Regulating Big Tobacco
Can giving the FDA power over the cigarette industry be a win for public health, and for Marlboro?
Take that, Big Tobacco, said The New York Times in an editorial. In an “enormous victory” for public health and a blow to the “rogue” tobacco industry’s ability to “inflict its harmful products on Americans with impunity," the Senate has cleared a bill that will finally let the Food and Drug Administration regulate tobacco products. The bill isn’t perfect—it prevents the FDA from banning cigarettes—but it will force cigarette makers to list ingredients, curtail marketing, and stop using most flavorings “used to lure first-time smokers.”

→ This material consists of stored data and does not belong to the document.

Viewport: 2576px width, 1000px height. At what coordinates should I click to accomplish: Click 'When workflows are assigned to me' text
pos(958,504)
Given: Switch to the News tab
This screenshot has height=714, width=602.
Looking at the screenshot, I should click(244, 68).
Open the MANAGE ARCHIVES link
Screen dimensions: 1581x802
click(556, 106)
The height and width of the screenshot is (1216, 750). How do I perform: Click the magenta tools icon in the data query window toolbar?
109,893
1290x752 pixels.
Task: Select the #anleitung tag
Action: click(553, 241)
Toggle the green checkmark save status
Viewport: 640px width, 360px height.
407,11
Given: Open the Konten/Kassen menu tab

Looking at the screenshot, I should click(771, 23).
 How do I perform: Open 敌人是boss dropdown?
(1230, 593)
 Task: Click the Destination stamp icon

It’s true that cigarettes have killed tens of millions of smokers and cost the health-care system trillions of dollars, said Douglas McIntyre in 24/7 Wall Street, but “it is equally true that legislating control of people’s habits, especially the ones that they find pleasurable, is impossible”—just look at the “war on drugs.” The law also isn’t entirely bad for Big Tobacco: Once the FDA starts signing off on cigarette marketing and chemical additives, it will be harder to sue the cigarette makers.
It’s still the “most devastating legislative blow in history to Big Tobacco,” said Kate Pickert in Time, and all the major cigarette makers fought it—except Marlboro maker Philip Morris. With about half of U.S. smokers safely in its pocket, Philip Morris has reason to “lock in its market dominance” by limiting all cigarette advertising and promotion.